■ O que se pede ■
Reproduza o trecho do excerto sobre a fundamentação da decisão de facto que começa em "A redacção deste" e segue até "crítico das provas.".

■ Excerto para leitura ■
++++++++++

A redacção deste preceito inculca a ideia, que a obediência a regras de bom senso, clareza e precisão apoiam, de que a fundamentação da decisão se repartirá pela enumeração dos factos provados, depois dos não provados e, seguidamente, pela exposição dos motivos de facto e de direito que fundamentam a decisão com o exame crítico das provas.
Necessário e imprescindível é que o tribunal indique os fundamentos suficientes para que, através das regras da ciência, da lógica e da experiência se possa controlar a razoabilidade da convicção sobre o julgamento do facto provado ou não provado.
No cumprimento desse dever, a decisão recorrida fundamentou da a sua decisão de facto seguinte forma:
Para dar como provados os factos descritos supra o Tribunal fundou a sua convicção:
- na análise da certidão de fls. 2 a 21, que serviu para provar que o veículo identificado foi efectivamente apreendido, à ordem do processo n.º 220/99.9JAAVR da Comarca do Baixo-Vouga, em 18/06/2001, quando se encontrava na oficina do arguido B… e, bem assim, que foi entregue, nessa mesma oficina e no estado em que se provou, à assistente D…, em 29/02/2008, na sequência do levantamento da apreensão – vejam-se os autos de apreensão e entrega, bem como as fotografias do veículo de fls. 13 a 19 e note-se, ainda, que o próprio arguido B… não negou que o carro tivesse sido entregue à assistente no estado nelas «imortalizado»;
- na análise das declarações do legal representante da assistente E… e do inspector da PJ, F…, que estiveram presentes do acto de entrega do veículo àquela e confirmaram que o seu estado correspondia ao retratado nas fotografias de fls. 12 a 19 e que se provou;
- na análise do depoimento da testemunha de defesa G…, funcionário da oficina do arguido B… há cerca de 12 anos e das próprias declarações deste último, que apesar de se mostrarem muito pouco credíveis noutros aspectos (como veremos infra), sempre coincidiram quanto ao facto do veículo ter sido desmontado na referida oficina por ordens directas do segundo; e, por fim,
- na análise do depoimento da testemunha H…, Inspector da Polícia Judiciária que procedeu à diligência de apreensão do veículo na oficina do arguido B… e que esclareceu, de forma manifestamente convicta, segura e imparcial que este último esteve presente nessa mesma diligência e foi, por si, informado de que o veículo ficaria apreendido até ordem judicial em contrário, não podendo, por qualquer forma, ser destruído, mexido ou, sequer, utilizado – permitindo assim concluir que este arguido sabia perfeitamente que o veículo estava apreendido, quando ordenou que fosse desmontado.
Neste último sentido, aliás, outros factores são de ponderar:
Por um lado e desde logo, deve considerar-se que da certidão extraída do aludido Proc. Comum Colectivo n.º 220/99.9JAAVR e junta aos autos já durante a audiência de julgamento, resulta que o arguido B… foi aí inquirido sobre um carro, que também havia comprado à mesma pessoa que lhe forneceu o veículo descaminhado (Sr. I…), 6 dias antes da concretização da apreensão deste último à ordem desse mesmo processo, pelo que é de presumir que o Sr. Inspector H… – que conduzia a investigação desse processo – tivesse o cuidado e todo o interesse em dar a conhecer ao arguido B…, em cuja a garagem o mesmo se encontrava, tal facto.

++++++++++

[Entradas de dados recolhidas]
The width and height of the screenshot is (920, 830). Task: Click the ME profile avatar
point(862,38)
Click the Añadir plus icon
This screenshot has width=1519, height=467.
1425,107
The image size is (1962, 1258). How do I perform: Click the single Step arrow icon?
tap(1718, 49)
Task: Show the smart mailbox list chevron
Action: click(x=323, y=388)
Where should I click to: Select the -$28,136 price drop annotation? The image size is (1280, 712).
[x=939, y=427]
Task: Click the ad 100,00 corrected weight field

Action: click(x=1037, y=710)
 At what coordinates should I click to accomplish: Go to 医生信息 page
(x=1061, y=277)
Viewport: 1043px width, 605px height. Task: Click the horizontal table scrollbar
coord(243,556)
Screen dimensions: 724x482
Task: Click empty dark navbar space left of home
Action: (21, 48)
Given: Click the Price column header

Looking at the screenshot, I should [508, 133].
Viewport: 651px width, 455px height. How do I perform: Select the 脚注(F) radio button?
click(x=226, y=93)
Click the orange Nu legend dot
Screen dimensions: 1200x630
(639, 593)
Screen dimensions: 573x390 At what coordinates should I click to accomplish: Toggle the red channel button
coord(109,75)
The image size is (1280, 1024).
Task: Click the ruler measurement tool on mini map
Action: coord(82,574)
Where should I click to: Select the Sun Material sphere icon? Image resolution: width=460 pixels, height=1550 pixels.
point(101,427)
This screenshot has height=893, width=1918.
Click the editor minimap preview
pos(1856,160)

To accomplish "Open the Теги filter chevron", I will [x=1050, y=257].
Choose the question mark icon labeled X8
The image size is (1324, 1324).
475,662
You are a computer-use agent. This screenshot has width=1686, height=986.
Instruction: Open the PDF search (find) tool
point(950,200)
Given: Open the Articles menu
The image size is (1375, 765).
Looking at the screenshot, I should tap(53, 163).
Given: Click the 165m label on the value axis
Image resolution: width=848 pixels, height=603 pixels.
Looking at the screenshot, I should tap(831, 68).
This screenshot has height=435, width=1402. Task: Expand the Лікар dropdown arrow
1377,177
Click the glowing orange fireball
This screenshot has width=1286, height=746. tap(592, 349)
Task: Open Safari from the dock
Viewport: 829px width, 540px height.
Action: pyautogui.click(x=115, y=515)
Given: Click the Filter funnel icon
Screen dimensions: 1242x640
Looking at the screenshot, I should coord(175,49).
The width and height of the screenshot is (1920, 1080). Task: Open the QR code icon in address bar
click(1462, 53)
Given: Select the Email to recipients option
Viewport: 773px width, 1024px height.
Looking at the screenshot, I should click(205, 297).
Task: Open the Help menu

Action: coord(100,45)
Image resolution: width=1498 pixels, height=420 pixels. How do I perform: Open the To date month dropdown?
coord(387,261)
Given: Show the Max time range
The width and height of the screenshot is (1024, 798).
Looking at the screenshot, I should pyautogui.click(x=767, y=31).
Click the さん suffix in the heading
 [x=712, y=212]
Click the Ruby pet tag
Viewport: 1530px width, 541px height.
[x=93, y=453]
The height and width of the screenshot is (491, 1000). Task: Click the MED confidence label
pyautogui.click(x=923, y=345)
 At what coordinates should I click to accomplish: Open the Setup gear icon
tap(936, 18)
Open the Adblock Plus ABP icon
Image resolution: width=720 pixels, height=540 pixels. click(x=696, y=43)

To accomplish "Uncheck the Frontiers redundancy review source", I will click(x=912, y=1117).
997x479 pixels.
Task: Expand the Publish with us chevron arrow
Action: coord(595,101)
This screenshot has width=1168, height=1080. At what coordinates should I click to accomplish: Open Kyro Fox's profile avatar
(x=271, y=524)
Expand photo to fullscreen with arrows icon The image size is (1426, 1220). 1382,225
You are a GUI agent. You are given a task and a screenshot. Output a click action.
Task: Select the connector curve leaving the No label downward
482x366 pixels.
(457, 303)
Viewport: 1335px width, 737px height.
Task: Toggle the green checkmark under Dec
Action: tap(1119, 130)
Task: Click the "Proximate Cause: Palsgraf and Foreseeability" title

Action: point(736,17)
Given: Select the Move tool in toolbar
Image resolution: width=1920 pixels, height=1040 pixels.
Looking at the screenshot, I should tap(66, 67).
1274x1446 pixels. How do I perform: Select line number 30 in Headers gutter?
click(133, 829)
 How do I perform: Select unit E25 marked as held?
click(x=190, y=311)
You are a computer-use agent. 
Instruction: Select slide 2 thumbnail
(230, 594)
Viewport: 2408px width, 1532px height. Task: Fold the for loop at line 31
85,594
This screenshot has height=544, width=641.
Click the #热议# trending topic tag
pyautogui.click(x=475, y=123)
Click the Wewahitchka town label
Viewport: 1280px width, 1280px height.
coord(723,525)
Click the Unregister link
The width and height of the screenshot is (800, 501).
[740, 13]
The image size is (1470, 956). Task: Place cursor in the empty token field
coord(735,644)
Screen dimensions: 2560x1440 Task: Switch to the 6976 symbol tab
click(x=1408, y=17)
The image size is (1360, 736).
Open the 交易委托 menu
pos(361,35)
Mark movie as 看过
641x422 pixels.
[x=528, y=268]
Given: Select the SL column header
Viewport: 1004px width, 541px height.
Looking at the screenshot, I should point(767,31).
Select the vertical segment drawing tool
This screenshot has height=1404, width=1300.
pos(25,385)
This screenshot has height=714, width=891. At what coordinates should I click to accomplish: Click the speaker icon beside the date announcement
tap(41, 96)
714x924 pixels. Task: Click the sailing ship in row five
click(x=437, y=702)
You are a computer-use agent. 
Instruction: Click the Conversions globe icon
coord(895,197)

++++++++++

■ Resposta à tarefa ■
A redacção deste preceito inculca a ideia, que a obediência a regras de bom senso, clareza e precisão apoiam, de que a fundamentação da decisão se repartirá pela enumeração dos factos provados, depois dos não provados e, seguidamente, pela exposição dos motivos de facto e de direito que fundamentam a decisão com o exame crítico das provas.